**DIRECTIONS:** Return every record in full. Match each one exactly.

Stored items from a collection
——————————
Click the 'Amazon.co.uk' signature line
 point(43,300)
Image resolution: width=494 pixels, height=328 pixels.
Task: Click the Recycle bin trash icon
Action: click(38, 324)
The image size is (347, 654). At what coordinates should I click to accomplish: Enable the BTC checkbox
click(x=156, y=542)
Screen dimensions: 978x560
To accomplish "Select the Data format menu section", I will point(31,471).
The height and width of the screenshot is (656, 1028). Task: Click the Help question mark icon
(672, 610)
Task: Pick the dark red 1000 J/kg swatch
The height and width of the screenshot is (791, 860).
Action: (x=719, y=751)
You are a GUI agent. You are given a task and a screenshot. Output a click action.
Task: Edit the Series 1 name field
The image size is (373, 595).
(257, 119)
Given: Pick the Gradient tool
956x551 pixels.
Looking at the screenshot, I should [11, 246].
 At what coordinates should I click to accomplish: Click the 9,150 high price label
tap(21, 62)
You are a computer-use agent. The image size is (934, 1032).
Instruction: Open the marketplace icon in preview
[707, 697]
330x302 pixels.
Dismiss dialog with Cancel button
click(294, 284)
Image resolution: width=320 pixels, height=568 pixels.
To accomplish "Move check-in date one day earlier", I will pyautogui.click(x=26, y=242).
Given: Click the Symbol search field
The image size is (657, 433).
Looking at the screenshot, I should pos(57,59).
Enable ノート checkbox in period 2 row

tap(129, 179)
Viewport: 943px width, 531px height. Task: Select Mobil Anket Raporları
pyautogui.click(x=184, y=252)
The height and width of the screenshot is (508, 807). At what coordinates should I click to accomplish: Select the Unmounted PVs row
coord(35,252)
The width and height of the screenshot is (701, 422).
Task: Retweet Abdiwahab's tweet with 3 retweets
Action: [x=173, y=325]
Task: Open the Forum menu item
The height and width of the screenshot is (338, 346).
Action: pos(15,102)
——————————
**ANSWER AREA:**
Click the 'Amazon.co.uk' signature line
 point(43,300)
Image resolution: width=494 pixels, height=328 pixels.
Task: Click the Recycle bin trash icon
Action: click(38, 324)
The image size is (347, 654). At what coordinates should I click to accomplish: Enable the BTC checkbox
click(x=156, y=542)
Screen dimensions: 978x560
To accomplish "Select the Data format menu section", I will point(31,471).
The height and width of the screenshot is (656, 1028). Task: Click the Help question mark icon
(672, 610)
Task: Pick the dark red 1000 J/kg swatch
The height and width of the screenshot is (791, 860).
Action: (x=719, y=751)
You are a GUI agent. You are given a task and a screenshot. Output a click action.
Task: Edit the Series 1 name field
The image size is (373, 595).
(257, 119)
Given: Pick the Gradient tool
956x551 pixels.
Looking at the screenshot, I should [11, 246].
 At what coordinates should I click to accomplish: Click the 9,150 high price label
tap(21, 62)
You are a computer-use agent. The image size is (934, 1032).
Instruction: Open the marketplace icon in preview
[707, 697]
330x302 pixels.
Dismiss dialog with Cancel button
click(294, 284)
Image resolution: width=320 pixels, height=568 pixels.
To accomplish "Move check-in date one day earlier", I will pyautogui.click(x=26, y=242).
Given: Click the Symbol search field
The image size is (657, 433).
Looking at the screenshot, I should pos(57,59).
Enable ノート checkbox in period 2 row

tap(129, 179)
Viewport: 943px width, 531px height. Task: Select Mobil Anket Raporları
pyautogui.click(x=184, y=252)
The height and width of the screenshot is (508, 807). At what coordinates should I click to accomplish: Select the Unmounted PVs row
coord(35,252)
The width and height of the screenshot is (701, 422).
Task: Retweet Abdiwahab's tweet with 3 retweets
Action: [x=173, y=325]
Task: Open the Forum menu item
The height and width of the screenshot is (338, 346).
Action: pos(15,102)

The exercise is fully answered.